Oreille interne et vertiges : quand faut-il consulter en urgence ?
Les troubles de l'équilibre isolent fortement les personnes qui en souffrent au quotidien. En France, on estime à 300 000 le nombre d'individus touchés par des affections chroniques du système vestibulaire. Cette instabilité physique, souvent angoissante, provient d'un dysfonctionnement direct de notre oreille interne. Comprendre l'anatomie de ce centre de contrôle permet d'apporter des réponses précises aux patients désorientés.
Comment l'oreille interne assure notre stabilité
Situé dans les profondeurs du crâne, le labyrinthe vestibulaire agit comme un véritable niveau à bulle. Il intègre trois canaux semi-circulaires chargés de détecter les rotations de la tête. Deux autres cavités, l'utricule et le saccule, perçoivent quant à elles les accélérations linéaires et la gravité.
Lors de nos mouvements, les déplacements de l'endolymphe, un liquide spécifique, stimulent des cellules ciliées microscopiques. Ces récepteurs envoient immédiatement l'information au cerveau grâce au nerf vestibulaire. Pour maintenir une posture droite, notre système nerveux doit obligatoirement fusionner ces données avec les informations visuelles et la proprioception, c'est-à-dire la perception de notre corps dans l'espace.
Les pathologies vestibulaires les plus courantes
Plusieurs affections expliquent l'apparition soudaine ou chronique de ces désagréments sensoriels :
- Le vertige positionnel paroxystique bénin (VPPB) : Des cristaux de carbonate de calcium se détachent et migrent anormalement. Cela déclenche des vertiges très courts, inférieurs à une minute, lors d'un changement de position. Des études montrent qu'une supplémentation en vitamine D et calcium réduit les récidives chez les patients carencés.
- La névrite vestibulaire : Cette inflammation brutale du nerf, souvent d'origine virale, génère une forte crise sans impacter l'audition.

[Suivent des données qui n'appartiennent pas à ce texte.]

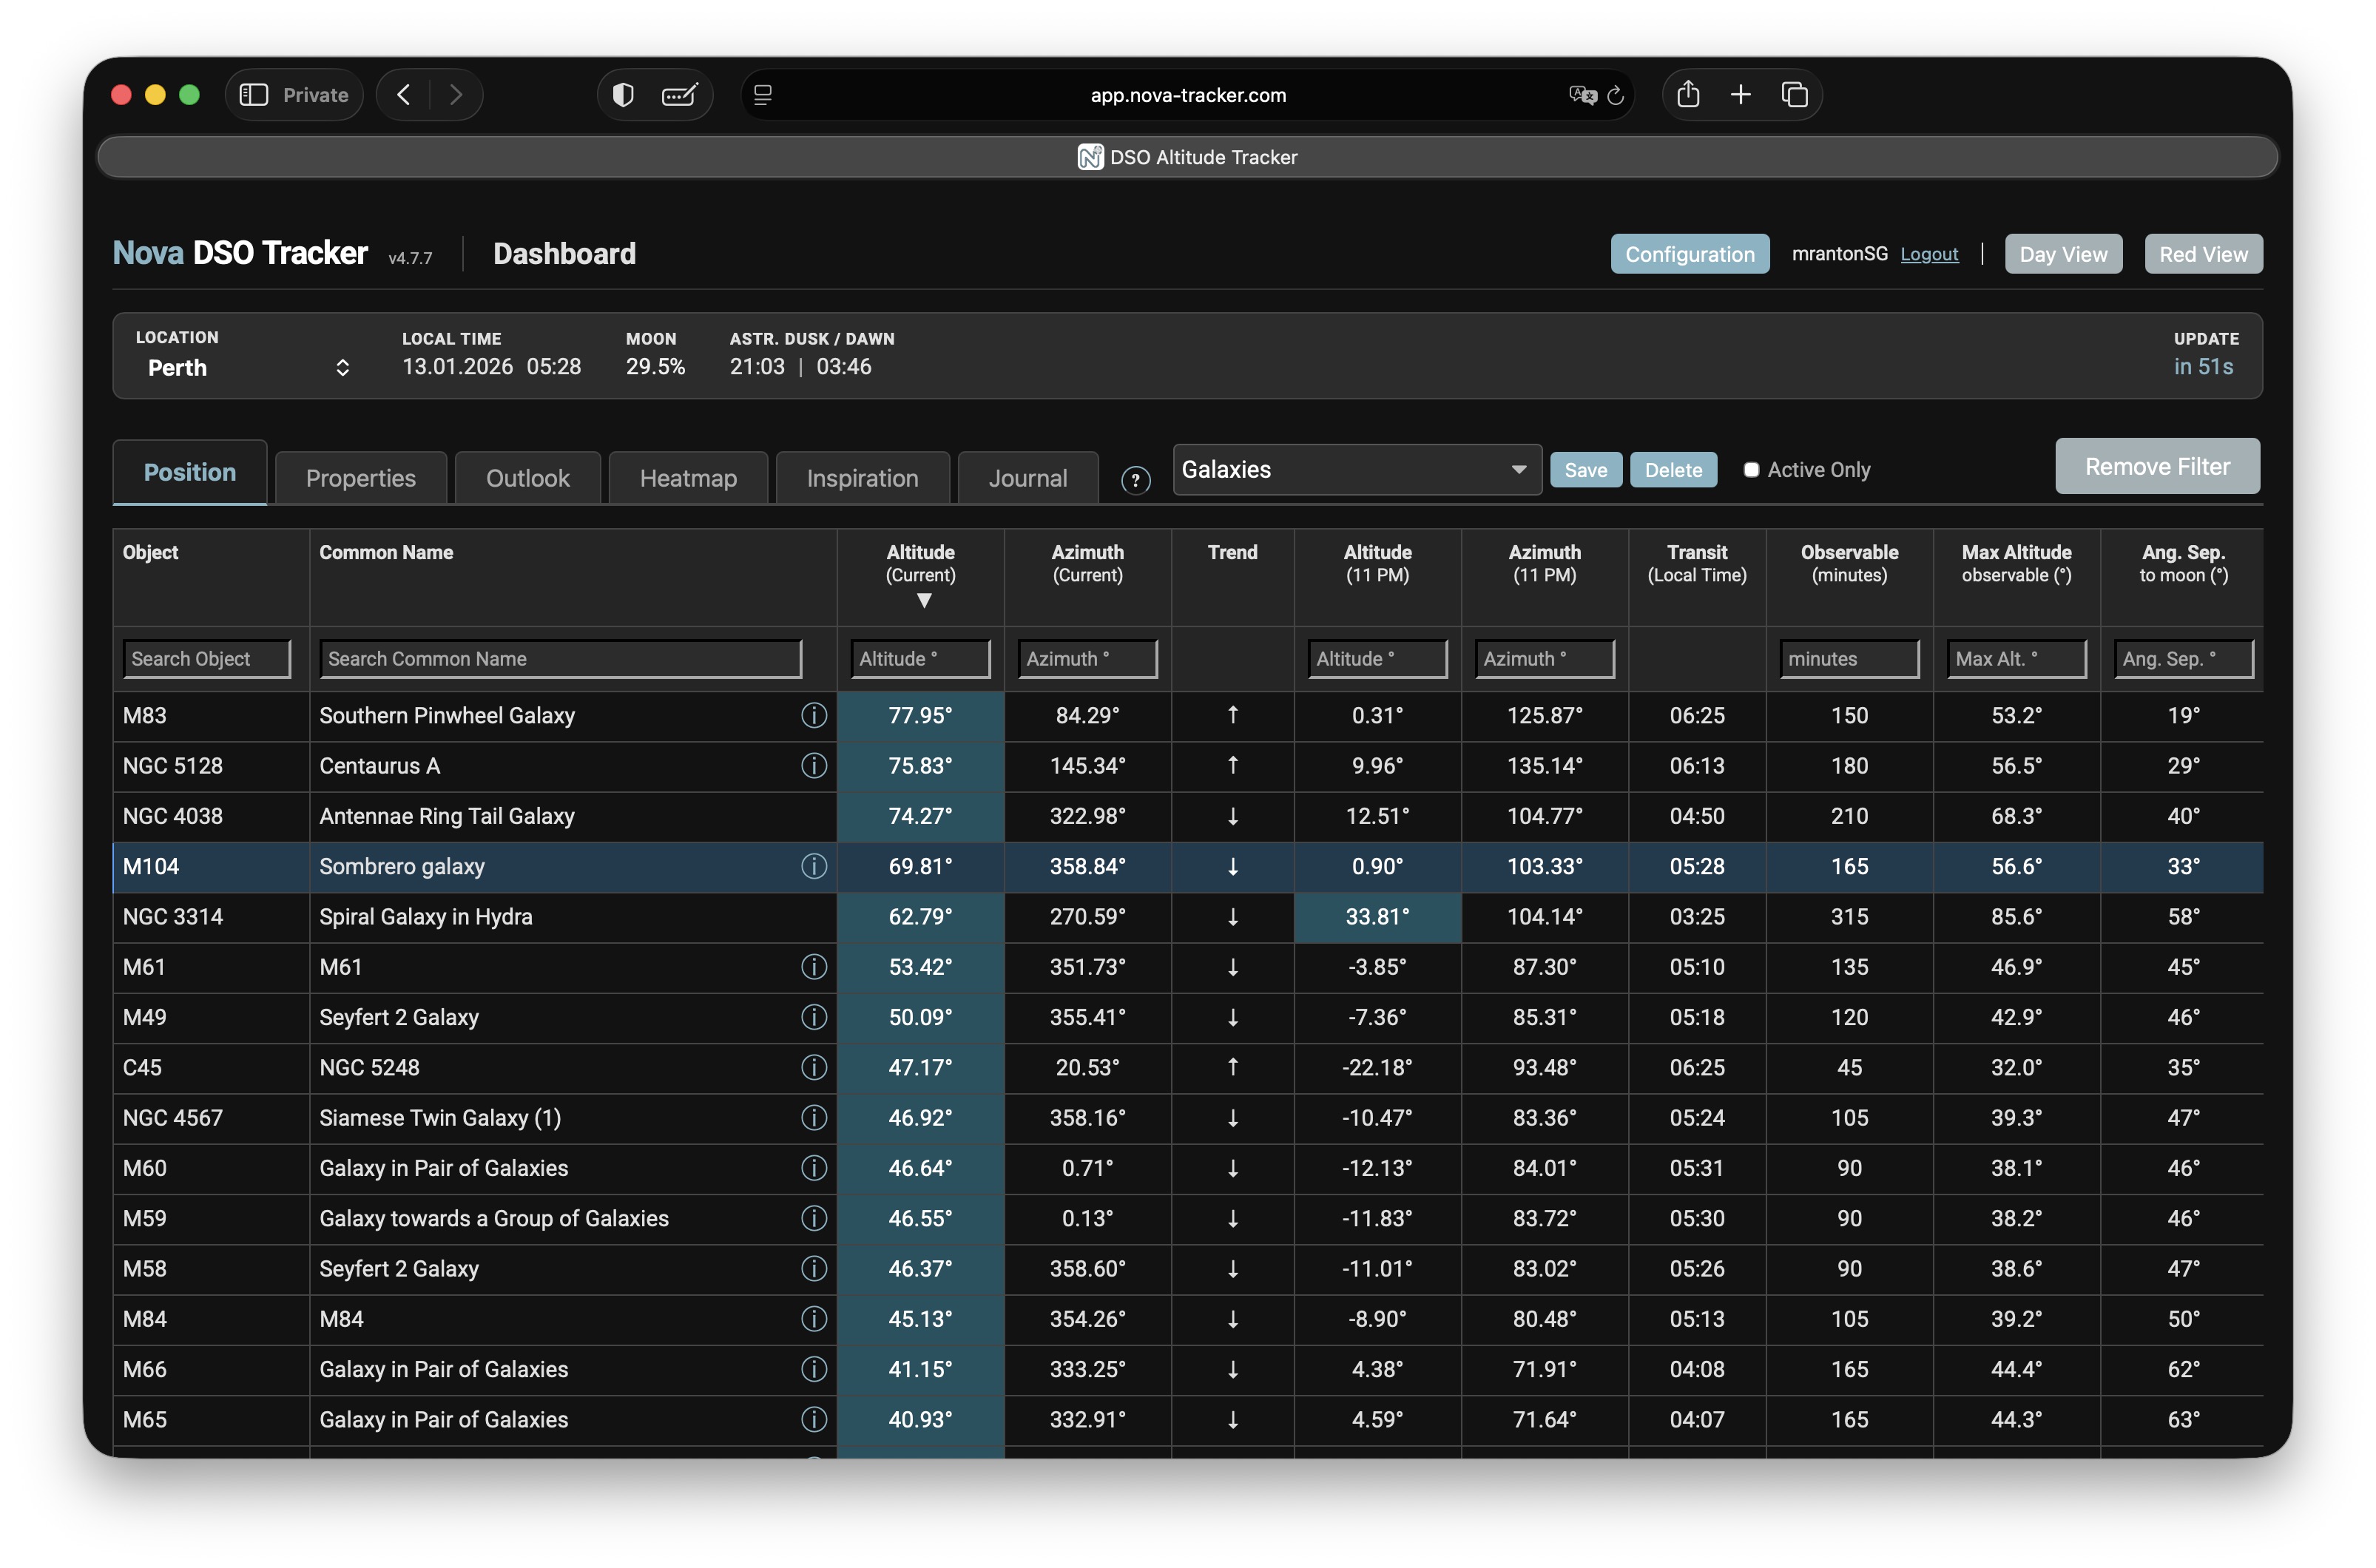The height and width of the screenshot is (1568, 2376).
Task: Toggle the sidebar icon beside Private
Action: point(254,95)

- La maladie de Ménière : Ce trouble chronique associe des vertiges rotatoires intenses, des acouphènes et une perte auditive fluctuante. Ses crises s'étendent de vingt minutes à une journée entière.
3 signes qui doivent vous alerter
- Les vertiges durent plusieurs heures ou reviennent régulièrement.
- Ils s'accompagnent d'une baisse brutale de l'audition ou d'acouphènes.
- Ils surviennent avec une faiblesse d'un bras, des troubles de la parole ou une vision double : appelez immédiatement le 15.
Diagnostic clinique et urgences médicales
L'examen ORL repose fréquemment sur la manœuvre de Dix-Hallpike. Le médecin bascule rapidement la tête du patient pour observer un nystagmus, un mouvement involontaire des yeux. Cette observation confirme l'origine périphérique du trouble et rassure le patient sur l'absence de pathologie cardiaque sous-jacente.
Certains symptômes exigent toutefois une réactivité immédiate. Si le vertige survient avec une vision double, des troubles de l'élocution ou un déficit moteur, appelez immédiatement le 15. Ces signaux neurologiques font suspecter un accident vasculaire cérébral. Une IRM cérébrale ou une vidéonystagmographie viendront compléter le bilan pour écarter toute atteinte centrale sévère.
Si les vertiges liés à l'oreille interne sont le plus souvent bénins, ils ne doivent jamais être banalisés lorsqu'ils deviennent fréquents ou s'accompagnent de symptômes neurologiques. Un diagnostic précoce permet, dans de nombreux cas, de mettre en place des traitements ou une rééducation vestibulaire efficaces pour retrouver un meilleur équilibre et limiter le risque de chutes, notamment chez les personnes âgées.